:: The exercise ::
Rewrite the rows below, replacing "Where should I click to" with "Where do I click to" wherever it occurs and keeping everything else the same.

++++

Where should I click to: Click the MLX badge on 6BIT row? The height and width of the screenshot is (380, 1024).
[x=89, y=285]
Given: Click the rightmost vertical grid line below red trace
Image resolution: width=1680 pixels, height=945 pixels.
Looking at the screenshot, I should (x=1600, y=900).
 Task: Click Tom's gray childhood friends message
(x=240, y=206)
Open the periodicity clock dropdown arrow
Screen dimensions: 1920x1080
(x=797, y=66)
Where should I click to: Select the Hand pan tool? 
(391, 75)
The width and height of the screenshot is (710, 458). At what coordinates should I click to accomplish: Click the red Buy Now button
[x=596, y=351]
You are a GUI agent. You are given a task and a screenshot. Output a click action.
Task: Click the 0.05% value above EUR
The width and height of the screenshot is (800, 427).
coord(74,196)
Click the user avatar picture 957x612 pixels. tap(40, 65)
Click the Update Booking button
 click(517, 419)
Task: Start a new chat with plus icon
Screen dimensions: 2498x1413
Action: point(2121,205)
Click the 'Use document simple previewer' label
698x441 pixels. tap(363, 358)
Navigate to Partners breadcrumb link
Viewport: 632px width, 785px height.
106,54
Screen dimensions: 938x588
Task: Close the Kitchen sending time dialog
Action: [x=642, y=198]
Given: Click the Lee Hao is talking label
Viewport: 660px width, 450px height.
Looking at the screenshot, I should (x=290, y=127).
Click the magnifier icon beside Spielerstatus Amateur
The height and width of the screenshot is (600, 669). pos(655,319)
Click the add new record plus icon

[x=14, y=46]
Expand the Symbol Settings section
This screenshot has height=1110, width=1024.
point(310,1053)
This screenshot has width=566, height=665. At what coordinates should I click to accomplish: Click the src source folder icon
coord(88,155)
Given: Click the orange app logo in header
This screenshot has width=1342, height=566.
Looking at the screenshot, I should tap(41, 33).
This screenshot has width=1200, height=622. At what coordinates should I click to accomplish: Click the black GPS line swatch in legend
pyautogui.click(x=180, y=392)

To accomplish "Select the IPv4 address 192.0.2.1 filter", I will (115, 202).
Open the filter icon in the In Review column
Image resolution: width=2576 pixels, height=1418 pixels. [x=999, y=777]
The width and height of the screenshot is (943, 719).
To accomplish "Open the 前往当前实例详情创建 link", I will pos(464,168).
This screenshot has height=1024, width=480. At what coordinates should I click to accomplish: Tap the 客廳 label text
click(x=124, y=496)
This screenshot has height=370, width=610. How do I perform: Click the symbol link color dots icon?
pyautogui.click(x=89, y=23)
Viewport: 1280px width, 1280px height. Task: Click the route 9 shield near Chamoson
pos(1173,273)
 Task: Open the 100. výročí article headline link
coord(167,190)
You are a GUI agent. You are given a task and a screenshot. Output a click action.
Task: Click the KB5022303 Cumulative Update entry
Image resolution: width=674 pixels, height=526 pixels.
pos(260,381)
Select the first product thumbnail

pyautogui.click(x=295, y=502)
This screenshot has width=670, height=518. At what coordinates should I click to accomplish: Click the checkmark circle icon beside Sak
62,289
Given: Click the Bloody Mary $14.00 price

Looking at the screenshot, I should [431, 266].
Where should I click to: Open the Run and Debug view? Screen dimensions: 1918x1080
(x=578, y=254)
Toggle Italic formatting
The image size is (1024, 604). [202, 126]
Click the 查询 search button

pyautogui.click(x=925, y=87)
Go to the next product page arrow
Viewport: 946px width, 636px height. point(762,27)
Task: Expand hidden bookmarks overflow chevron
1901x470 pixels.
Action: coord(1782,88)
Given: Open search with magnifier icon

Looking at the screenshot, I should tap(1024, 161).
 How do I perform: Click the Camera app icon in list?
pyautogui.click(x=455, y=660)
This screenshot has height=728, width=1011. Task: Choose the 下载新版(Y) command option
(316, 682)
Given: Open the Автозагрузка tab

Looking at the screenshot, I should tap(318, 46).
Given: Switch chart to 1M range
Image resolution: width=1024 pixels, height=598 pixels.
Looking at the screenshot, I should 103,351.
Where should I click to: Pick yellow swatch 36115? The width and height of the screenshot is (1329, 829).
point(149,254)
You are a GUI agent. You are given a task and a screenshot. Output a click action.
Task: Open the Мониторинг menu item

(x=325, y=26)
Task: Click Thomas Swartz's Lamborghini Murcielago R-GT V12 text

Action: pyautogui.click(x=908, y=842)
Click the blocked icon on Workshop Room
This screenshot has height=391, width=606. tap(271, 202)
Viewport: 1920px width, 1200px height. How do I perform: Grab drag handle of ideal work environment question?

++++

:: Answer in full ::
Where do I click to: Click the MLX badge on 6BIT row? The height and width of the screenshot is (380, 1024).
[x=89, y=285]
Given: Click the rightmost vertical grid line below red trace
Image resolution: width=1680 pixels, height=945 pixels.
Looking at the screenshot, I should (x=1600, y=900).
 Task: Click Tom's gray childhood friends message
(x=240, y=206)
Open the periodicity clock dropdown arrow
Screen dimensions: 1920x1080
(x=797, y=66)
Where do I click to: Select the Hand pan tool? 
(391, 75)
The width and height of the screenshot is (710, 458). At what coordinates should I click to accomplish: Click the red Buy Now button
[x=596, y=351]
You are a GUI agent. You are given a task and a screenshot. Output a click action.
Task: Click the 0.05% value above EUR
The width and height of the screenshot is (800, 427).
coord(74,196)
Click the user avatar picture 957x612 pixels. tap(40, 65)
Click the Update Booking button
 click(517, 419)
Task: Start a new chat with plus icon
Screen dimensions: 2498x1413
Action: point(2121,205)
Click the 'Use document simple previewer' label
698x441 pixels. tap(363, 358)
Navigate to Partners breadcrumb link
Viewport: 632px width, 785px height.
106,54
Screen dimensions: 938x588
Task: Close the Kitchen sending time dialog
Action: [x=642, y=198]
Given: Click the Lee Hao is talking label
Viewport: 660px width, 450px height.
Looking at the screenshot, I should (x=290, y=127).
Click the magnifier icon beside Spielerstatus Amateur
The height and width of the screenshot is (600, 669). pos(655,319)
Click the add new record plus icon

[x=14, y=46]
Expand the Symbol Settings section
This screenshot has height=1110, width=1024.
point(310,1053)
This screenshot has width=566, height=665. At what coordinates should I click to accomplish: Click the src source folder icon
coord(88,155)
Given: Click the orange app logo in header
This screenshot has width=1342, height=566.
Looking at the screenshot, I should tap(41, 33).
This screenshot has width=1200, height=622. At what coordinates should I click to accomplish: Click the black GPS line swatch in legend
pyautogui.click(x=180, y=392)

To accomplish "Select the IPv4 address 192.0.2.1 filter", I will (115, 202).
Open the filter icon in the In Review column
Image resolution: width=2576 pixels, height=1418 pixels. [x=999, y=777]
The width and height of the screenshot is (943, 719).
To accomplish "Open the 前往当前实例详情创建 link", I will pos(464,168).
This screenshot has height=1024, width=480. At what coordinates should I click to accomplish: Tap the 客廳 label text
click(x=124, y=496)
This screenshot has height=370, width=610. How do I perform: Click the symbol link color dots icon?
pyautogui.click(x=89, y=23)
Viewport: 1280px width, 1280px height. Task: Click the route 9 shield near Chamoson
pos(1173,273)
 Task: Open the 100. výročí article headline link
coord(167,190)
You are a GUI agent. You are given a task and a screenshot. Output a click action.
Task: Click the KB5022303 Cumulative Update entry
Image resolution: width=674 pixels, height=526 pixels.
pos(260,381)
Select the first product thumbnail

pyautogui.click(x=295, y=502)
This screenshot has width=670, height=518. At what coordinates should I click to accomplish: Click the checkmark circle icon beside Sak
62,289
Given: Click the Bloody Mary $14.00 price

Looking at the screenshot, I should [431, 266].
Where do I click to: Open the Run and Debug view? Screen dimensions: 1918x1080
(x=578, y=254)
Toggle Italic formatting
The image size is (1024, 604). [202, 126]
Click the 查询 search button

pyautogui.click(x=925, y=87)
Go to the next product page arrow
Viewport: 946px width, 636px height. point(762,27)
Task: Expand hidden bookmarks overflow chevron
1901x470 pixels.
Action: coord(1782,88)
Given: Open search with magnifier icon

Looking at the screenshot, I should tap(1024, 161).
 How do I perform: Click the Camera app icon in list?
pyautogui.click(x=455, y=660)
This screenshot has height=728, width=1011. Task: Choose the 下载新版(Y) command option
(316, 682)
Given: Open the Автозагрузка tab

Looking at the screenshot, I should tap(318, 46).
Given: Switch chart to 1M range
Image resolution: width=1024 pixels, height=598 pixels.
Looking at the screenshot, I should 103,351.
Where do I click to: Pick yellow swatch 36115? The width and height of the screenshot is (1329, 829).
point(149,254)
You are a GUI agent. You are given a task and a screenshot. Output a click action.
Task: Open the Мониторинг menu item

(x=325, y=26)
Task: Click Thomas Swartz's Lamborghini Murcielago R-GT V12 text

Action: pyautogui.click(x=908, y=842)
Click the blocked icon on Workshop Room
This screenshot has height=391, width=606. tap(271, 202)
Viewport: 1920px width, 1200px height. How do I perform: Grab drag handle of ideal work environment question?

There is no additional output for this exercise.